Question

Describe an instance where a graph/chart/histogram/etc. or a median/mean given that was misleading and did not reveal the whole situation.

Answer 1

AN INSTANCE WHERE MEAN WAS MISLEADING AND DID NOT REVEAL THE WHOLE SITUATION:

Arithmetic Mean is generally employed to find the Central Tendency of a given data. That is, The Arithmetic Mean is used to represent the entire data set.

For example, suppose we are interested how much an employeee gets salary in a company. For that purpose, the usual method is to enumerate all the employees of the company, tabulate their individual salary, add them up and finally divide the total salary by the total number of employees. That will give an idea of how much an employee gets salary.

For example, consider an company with 5 employees.

Let their salary be:

100, 120, 80, 90, 110

Then, the Arithmetic Mean = (100 + 120 + 80 + 90 + 110)/5 =500/5 = 100.

So, we can conclude that an employee gets 100 in that company on the average.

This is correct as long as all the values are close to each other and there is no extreme values.

MISLEADING AND DID NOT REVEAL THE WHOLE SITUATION SCENERY:
Now, consider adding the Managing Director's salary with the other 5 employees.

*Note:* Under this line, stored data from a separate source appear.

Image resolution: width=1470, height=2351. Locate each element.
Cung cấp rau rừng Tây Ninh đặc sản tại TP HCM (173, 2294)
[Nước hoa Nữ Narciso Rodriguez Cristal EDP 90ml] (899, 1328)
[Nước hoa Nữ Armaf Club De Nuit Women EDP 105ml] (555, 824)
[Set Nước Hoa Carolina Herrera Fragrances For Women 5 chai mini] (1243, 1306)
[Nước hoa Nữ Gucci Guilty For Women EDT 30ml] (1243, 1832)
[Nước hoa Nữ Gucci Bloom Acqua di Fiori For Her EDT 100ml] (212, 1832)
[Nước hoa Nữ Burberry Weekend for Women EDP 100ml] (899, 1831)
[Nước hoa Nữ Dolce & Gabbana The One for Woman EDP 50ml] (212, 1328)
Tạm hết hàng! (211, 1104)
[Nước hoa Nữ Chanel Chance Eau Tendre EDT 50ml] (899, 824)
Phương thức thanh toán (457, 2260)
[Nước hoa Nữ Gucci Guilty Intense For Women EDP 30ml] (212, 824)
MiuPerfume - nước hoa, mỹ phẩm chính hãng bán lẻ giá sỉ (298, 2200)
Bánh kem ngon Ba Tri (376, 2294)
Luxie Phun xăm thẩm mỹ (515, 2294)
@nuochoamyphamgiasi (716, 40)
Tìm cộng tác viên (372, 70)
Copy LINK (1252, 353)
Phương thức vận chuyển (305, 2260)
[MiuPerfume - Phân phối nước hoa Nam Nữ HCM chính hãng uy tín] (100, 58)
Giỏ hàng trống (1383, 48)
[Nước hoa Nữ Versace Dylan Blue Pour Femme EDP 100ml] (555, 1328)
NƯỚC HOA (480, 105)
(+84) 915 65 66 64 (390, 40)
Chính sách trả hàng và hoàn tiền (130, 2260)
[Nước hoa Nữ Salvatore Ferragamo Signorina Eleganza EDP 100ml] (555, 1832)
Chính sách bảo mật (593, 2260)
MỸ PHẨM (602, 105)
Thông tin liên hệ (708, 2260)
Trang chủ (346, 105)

As we know, the Managing Director's salary is very high: Let it be 1000.

Now, taking the average of all the 6 persons, we get:
Arithmetic Mean =(100 + 120 + 80 + 90 + 110 + 1000)/6 = 250.

We note that avrage salary of 250 is quite misleading and did not reveal the whole situation.

The reason for this misleading case is the outlier of 1000.

In such situations, Arithmetic Mean should not be used. Median plays a useful role here.